Although often marketed and sold to investors as safe, liquid, and cash-like investments, ARS are actually long-term investments subject to a complex auction process that failed in early 2008, resulting in illiquidity and lower interest rates than investors were promised.
“State regulators banded together, combined their resources and worked to hold investors harmless in the wake of this ARS crisis,” Acting Consumer Affairs Director Sharon Joyce said. “The New Jersey Bureau of Securities continues its vital work to safeguard the hard-earned monies of investors during these difficult financial times.”
“The myriad of investments available to consumers can be confusing and those offering products are obligated to fully disclose all relevant terms and conditions to potential investors,” Bureau of Securities Chief Marc B. Minor. “We will continue to act at the direction of the Attorney General to protect investors when our state securities laws and regulations are violated.”
The consent order requires Merrill Lynch to pay $4,871,620 in civil penalties to the Bureau.

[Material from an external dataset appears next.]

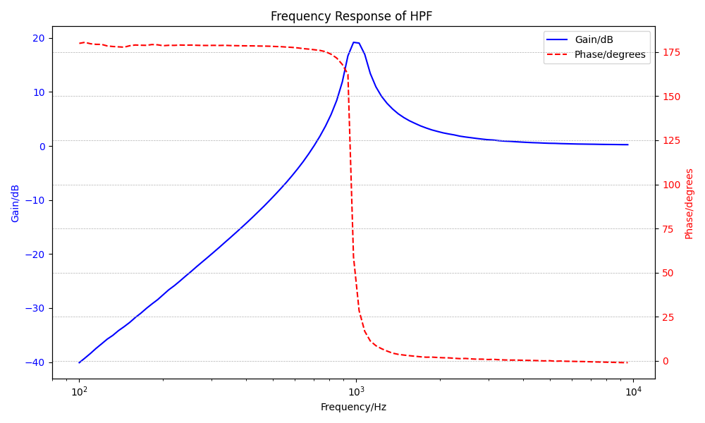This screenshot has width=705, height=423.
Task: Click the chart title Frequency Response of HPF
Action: click(x=351, y=16)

The fine amount represents the state’s pro-rata share of a settlement negotiated by a multi-state task force of state regulators formed by the North American Securities Administrators Association (NASAA).

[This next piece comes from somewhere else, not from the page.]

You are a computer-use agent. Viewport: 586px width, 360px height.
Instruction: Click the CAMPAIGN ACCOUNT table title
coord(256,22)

The investigation into Merrill Lynch’s role in the marketing of auction rate securities is part of a larger state-led effort to address problems in connection with ARS investments. Early in 2008, state offices began receiving complaints from investors throughout the country.
As a result, 12 states, including New Jersey, formed a task force to investigate whether the nation’s Wall Street firms had systematically misled investors when placing them in auction rate securities.